Le macaque obtempéra, me faisant passer par des chemins qui se ressemblaient beaucoup, sortie du bois perdu, j'ai inspiré l'air de la plaine. Alors que je prenais possession du paysage, j'ai senti une odeur de cuisine et je me suis rendue compte que j'étais morte de faim. J'ai coulé un regard vers le wok qui était en équilibre sur les fagots de bois, la viande mijotait gentiment avec quelques piments, pommes et champignons. Personne à l'horizon. Je me suis approchée pour m'en servir une assiette, la pomme avait absorbé les sucs de la viande et du piment, s'était un régal. J'en reprenais une portion quand quelqu'un est sorti des buissons, c'était une jeune fille blonde aux cheveux jusqu'au épaules, habillé d'une tunique bleue ciel et d'un pantalon beige. Le petit singe s'est arrêté de fouiller et moi je la dévorais du regard. C'était très étrange, son visage et son attitude m'étais familière, j'avais l'impression de la connaître pourtant c'était la première fois que je la voyait.

-C'est bon ?

Elle avait signé pour parler, mais c'est comme si ses signes émettaient le son de sa voix.

-Délicieux.

-Sers toi, quand il y en a pour une personne, y en a pour deux.

Elle s'est assise à coté de moi et coupa une pomme, elle remarqua alors la broche d'Alpha que tripotait le singe, mais n'a fait aucune remarque.

-Je m'appelle Link, et toi ?

Comme l'ami du héros de la légende.

Sur le moment j'ai cru qu'elle disait ça pour m'en mettre plein la vue, jusqu'à que je vois le panneau sur la porte.

-Ganondorf .

Ce nom ne semblait pas l'impressionner outre mesure.

-Enchantée Ganondorf, bienvenue chez moi.

Soit elle était sotte, soit elle se fichait d'avoir un Alpha chez elle, voir les deux. Je me suis passée la main dans mes cheveux trop courts.

Elle sentait l'herbe fraîche et le vent de printemps.

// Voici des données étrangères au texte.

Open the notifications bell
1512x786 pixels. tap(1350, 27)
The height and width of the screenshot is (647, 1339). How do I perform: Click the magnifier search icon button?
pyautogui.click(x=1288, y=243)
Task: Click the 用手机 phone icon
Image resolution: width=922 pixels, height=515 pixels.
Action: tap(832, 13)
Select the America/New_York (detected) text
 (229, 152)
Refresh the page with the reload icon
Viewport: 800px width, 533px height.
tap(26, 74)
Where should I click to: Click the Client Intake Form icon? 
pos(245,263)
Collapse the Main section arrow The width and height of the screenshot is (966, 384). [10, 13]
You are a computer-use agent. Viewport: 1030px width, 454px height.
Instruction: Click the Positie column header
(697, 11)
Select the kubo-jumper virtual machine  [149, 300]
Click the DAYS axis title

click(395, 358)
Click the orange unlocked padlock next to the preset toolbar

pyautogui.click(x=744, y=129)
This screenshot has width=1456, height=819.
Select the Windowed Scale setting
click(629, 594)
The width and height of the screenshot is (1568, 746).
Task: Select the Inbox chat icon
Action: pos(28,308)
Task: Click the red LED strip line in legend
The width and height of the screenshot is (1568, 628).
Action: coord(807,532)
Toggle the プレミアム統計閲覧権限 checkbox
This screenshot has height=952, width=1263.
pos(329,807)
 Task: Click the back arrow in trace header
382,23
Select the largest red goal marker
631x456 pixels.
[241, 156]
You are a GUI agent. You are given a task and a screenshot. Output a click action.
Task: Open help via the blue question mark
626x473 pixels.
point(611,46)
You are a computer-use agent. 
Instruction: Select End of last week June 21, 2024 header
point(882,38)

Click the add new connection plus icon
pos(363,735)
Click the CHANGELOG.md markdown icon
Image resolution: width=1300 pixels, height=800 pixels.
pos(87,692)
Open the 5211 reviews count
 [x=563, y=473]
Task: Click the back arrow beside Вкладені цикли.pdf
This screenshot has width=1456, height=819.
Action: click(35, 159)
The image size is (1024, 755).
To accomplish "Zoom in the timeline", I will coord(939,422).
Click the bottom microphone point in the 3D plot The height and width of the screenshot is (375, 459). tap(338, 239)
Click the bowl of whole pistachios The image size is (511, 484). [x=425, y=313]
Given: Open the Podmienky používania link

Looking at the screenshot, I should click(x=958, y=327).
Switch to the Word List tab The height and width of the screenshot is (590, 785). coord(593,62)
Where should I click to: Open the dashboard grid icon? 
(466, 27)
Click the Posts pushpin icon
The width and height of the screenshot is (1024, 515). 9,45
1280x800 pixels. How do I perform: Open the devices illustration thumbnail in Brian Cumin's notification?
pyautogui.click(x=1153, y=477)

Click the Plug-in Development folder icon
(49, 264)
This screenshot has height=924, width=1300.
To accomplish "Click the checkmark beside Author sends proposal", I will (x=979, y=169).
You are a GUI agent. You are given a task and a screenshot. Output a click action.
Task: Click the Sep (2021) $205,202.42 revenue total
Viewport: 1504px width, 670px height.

-C'est étrange, on dirai que c'est le destin qui t'as mis sur ma route, peut être qui sait. Link rencontrant Ganondorf, le héros du temps rencontrant celui des Gérudos.

J'allais répliquer, mais je n'ai pas su quoi lui dire.

-La nuit commence à tomber, on devrait rentrer se coucher.

Une fois passé la porte d'entrée elle m'a conduit dans la chambre attenante à la pièce principale, elle se jeta en étoile sur le lit et s'est endormie aussitôt. J'ai pris l'autre lit qui était en face et je me suis allongée. Alors que je regardais sa poitrine se soulever et se baisser à un rythme lent, je sentais mes paupières se fermer, j'ai luté au départ, mais le sommeil m'a emporté.